• Linhas de um conjunto de dados:
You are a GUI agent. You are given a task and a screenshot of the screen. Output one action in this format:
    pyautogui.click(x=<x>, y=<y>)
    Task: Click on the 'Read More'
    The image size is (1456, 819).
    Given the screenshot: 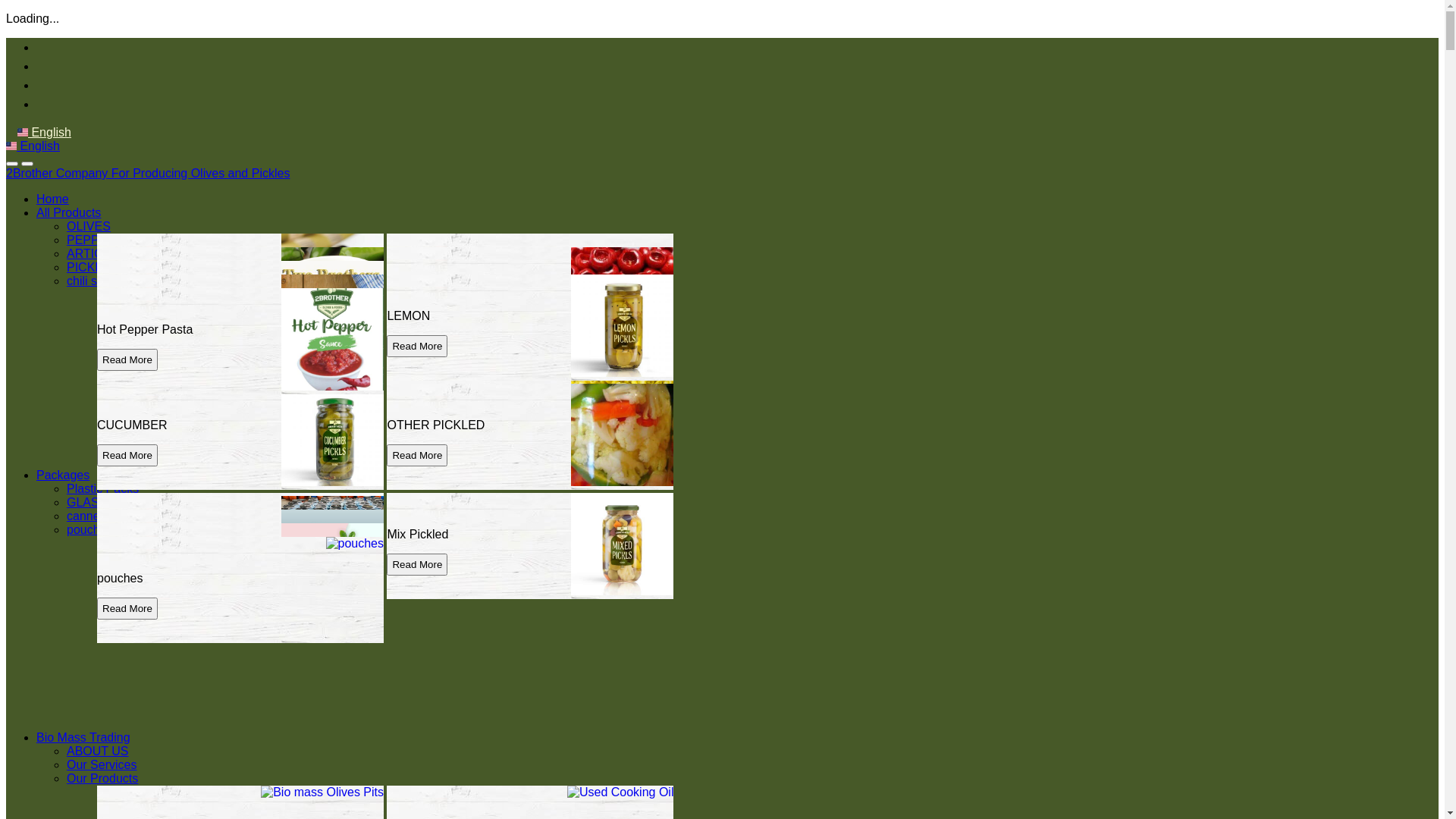 What is the action you would take?
    pyautogui.click(x=417, y=454)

• DESCRIÇÃO DO PROBLEMA: Reproduza sem nenhuma alteração as linhas que vão do começo dos itens até a linha que contém "The image size is (1456, 819).", incluindo essa última.

• RESULTADO CORRETO:
You are a GUI agent. You are given a task and a screenshot of the screen. Output one action in this format:
    pyautogui.click(x=<x>, y=<y>)
    Task: Click on the 'Read More'
    The image size is (1456, 819).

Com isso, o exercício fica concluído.